El otro hermano (Israel Adrián Caetano)

Cambiamos de tercio y dejamos atrás los dos últimos grandes estrenos del cine sueco visionado en Santiago —The Square y Sami Blood—, para volvernos ahora hacia Argentina, entornando ojitos hacia uno de sus actores fetiche, allá, allende su país y especialmente querido en el nuestro. No en vano Sbaraglia lleva a estas alturas de su carrera 15 títulos de factura española.

El actor, ganador de un Goya por Intacto, presentaba esta semana en el festival compostelano, en una muestra de humildad, amor y pasión por su profesión y público, sus dos últimas cintas: No te olvides de mí y El otro hermano. En ambas, destacándose por encima de los grandes personajes a los que este intérprete de 47 años nos tiene acostumbrados. En Cineuropa nos hemos acordado de su duelo generacional contra Fernando Fernán Gómez en La ciudad sin límites, o de su progresiva animalización, desesperada e instintiva en Relatos Salvajes y muchos lo hemos redescubierto, con grata sorpresa, en el que fuera su primer largometraje. Es cierto que recordábamos aquel título argentino de culto, uno de los homenajes más explícitamente dolorosos a los represaliados de la dictadura de Videla, La noche de los lápices, pero algunos no lo ubicábamos a él como debutante en aquella cinta con apenas 16 años.

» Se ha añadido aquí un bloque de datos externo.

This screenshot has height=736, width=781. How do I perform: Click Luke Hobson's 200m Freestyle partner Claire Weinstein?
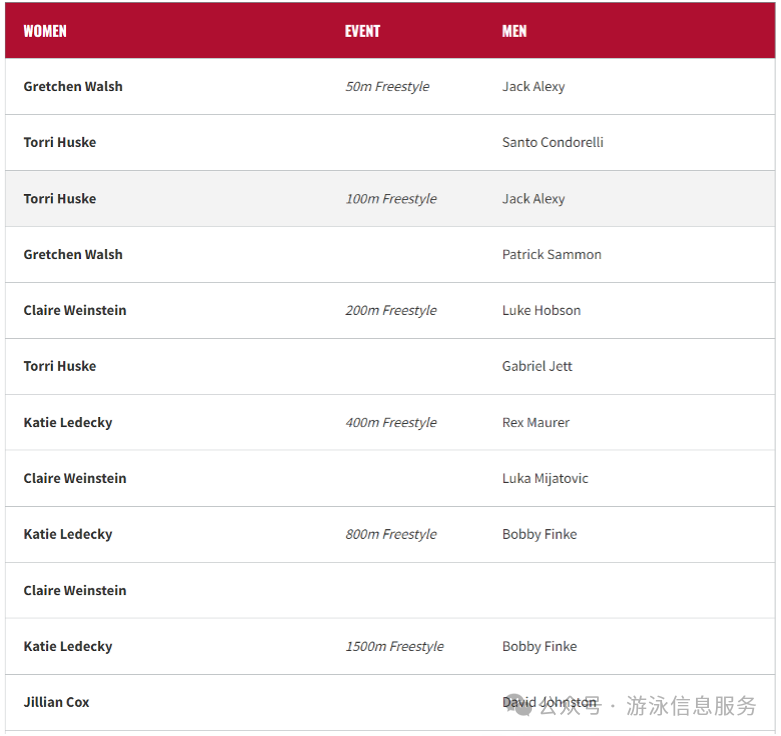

Y es que su recorrido, curioso, coincide también con los años de vida que Cineuropa cumple en esta edición: Leonardo Sbaraglia comenzaba su andadura como actor hace 31 años. Muchos años para un tipo joven, muy cercano que, emocionado, presentaba su último trabajo en el Teatro Principal de Santiago, dirigido por Adrián Caetano y dedicándoselo en esta ocasión al recientemente fallecido Pablo Cedrón, compañero de reparto en la cinta.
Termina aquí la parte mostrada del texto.